---------- Working data
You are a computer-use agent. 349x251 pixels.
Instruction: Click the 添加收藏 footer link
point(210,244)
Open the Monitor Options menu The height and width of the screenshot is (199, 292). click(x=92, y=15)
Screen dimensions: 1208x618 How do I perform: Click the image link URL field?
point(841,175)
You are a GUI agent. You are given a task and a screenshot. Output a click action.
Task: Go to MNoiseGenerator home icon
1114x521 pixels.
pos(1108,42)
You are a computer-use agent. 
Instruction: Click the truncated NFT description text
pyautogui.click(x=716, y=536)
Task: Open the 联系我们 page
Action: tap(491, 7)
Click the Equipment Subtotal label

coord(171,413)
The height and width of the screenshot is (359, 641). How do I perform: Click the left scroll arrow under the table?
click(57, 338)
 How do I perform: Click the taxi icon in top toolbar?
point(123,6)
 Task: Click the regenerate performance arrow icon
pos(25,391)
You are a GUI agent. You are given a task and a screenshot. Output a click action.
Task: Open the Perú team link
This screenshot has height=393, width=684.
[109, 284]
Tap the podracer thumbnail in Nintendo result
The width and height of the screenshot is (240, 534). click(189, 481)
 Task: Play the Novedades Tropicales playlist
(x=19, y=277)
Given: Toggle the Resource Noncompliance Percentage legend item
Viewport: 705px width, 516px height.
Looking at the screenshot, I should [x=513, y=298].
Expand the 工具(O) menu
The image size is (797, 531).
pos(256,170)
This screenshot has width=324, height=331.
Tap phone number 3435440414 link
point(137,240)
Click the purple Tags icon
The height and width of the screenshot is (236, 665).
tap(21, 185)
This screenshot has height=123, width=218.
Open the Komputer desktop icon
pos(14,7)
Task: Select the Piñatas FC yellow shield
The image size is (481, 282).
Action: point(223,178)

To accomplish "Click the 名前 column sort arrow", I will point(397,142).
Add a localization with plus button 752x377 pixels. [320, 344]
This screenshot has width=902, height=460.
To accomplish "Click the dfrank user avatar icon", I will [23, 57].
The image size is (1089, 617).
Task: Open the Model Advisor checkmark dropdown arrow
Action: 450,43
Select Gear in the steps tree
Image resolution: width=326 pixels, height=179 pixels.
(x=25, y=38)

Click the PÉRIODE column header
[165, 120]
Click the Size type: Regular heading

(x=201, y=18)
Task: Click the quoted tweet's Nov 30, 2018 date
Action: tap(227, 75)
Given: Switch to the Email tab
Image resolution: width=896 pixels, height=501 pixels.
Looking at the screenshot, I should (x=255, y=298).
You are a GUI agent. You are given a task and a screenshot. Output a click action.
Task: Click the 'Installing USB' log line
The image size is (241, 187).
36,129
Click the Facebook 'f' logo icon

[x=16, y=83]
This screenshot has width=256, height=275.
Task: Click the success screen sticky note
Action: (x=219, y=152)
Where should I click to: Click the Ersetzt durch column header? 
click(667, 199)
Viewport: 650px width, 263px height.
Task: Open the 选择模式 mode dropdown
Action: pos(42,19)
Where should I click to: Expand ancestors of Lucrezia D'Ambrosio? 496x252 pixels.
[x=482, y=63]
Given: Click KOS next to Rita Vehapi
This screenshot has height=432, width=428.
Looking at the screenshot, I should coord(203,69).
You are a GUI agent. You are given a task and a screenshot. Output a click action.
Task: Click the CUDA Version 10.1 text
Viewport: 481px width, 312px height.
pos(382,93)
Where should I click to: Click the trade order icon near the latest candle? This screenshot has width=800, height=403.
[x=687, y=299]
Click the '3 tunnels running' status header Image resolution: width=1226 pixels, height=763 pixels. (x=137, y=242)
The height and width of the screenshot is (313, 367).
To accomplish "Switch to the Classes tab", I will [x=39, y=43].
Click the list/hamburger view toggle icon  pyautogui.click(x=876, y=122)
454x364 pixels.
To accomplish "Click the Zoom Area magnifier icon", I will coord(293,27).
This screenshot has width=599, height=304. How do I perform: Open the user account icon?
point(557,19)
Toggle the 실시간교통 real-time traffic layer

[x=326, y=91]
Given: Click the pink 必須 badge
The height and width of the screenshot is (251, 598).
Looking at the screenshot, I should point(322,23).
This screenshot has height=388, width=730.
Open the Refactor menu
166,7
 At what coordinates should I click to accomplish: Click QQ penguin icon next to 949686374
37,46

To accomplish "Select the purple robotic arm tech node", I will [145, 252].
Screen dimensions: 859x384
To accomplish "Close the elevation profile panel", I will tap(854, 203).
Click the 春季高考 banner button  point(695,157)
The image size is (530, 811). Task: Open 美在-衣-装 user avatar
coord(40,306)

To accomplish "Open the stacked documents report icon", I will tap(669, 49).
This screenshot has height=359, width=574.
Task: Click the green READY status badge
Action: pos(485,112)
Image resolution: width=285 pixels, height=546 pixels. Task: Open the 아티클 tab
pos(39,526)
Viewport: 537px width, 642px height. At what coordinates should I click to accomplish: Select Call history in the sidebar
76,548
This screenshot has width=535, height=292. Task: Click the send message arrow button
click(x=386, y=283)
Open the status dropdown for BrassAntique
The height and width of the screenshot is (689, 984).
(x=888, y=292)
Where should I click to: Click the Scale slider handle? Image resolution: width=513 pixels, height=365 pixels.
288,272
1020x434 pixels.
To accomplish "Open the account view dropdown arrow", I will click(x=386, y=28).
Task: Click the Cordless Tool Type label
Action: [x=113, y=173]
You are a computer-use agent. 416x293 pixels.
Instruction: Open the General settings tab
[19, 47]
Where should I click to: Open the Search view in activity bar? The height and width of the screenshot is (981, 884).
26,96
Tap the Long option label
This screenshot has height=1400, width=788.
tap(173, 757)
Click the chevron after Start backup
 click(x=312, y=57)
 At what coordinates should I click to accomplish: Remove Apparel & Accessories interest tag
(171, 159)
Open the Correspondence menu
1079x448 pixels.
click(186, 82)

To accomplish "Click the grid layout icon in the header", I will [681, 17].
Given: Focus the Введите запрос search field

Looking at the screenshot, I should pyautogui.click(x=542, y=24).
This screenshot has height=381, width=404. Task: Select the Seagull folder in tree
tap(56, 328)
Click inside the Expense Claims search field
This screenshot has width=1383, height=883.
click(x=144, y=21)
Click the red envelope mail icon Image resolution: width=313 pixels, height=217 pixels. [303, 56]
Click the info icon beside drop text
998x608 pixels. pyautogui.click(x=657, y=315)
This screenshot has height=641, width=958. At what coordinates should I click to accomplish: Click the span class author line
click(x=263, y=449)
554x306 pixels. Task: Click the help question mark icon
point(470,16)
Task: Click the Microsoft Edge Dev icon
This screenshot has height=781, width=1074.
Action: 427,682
--------------------
- **Exercise description**:
Count how many lines in the entries above hold the word "computer". Give that number by itself.

- **Answer section**:
3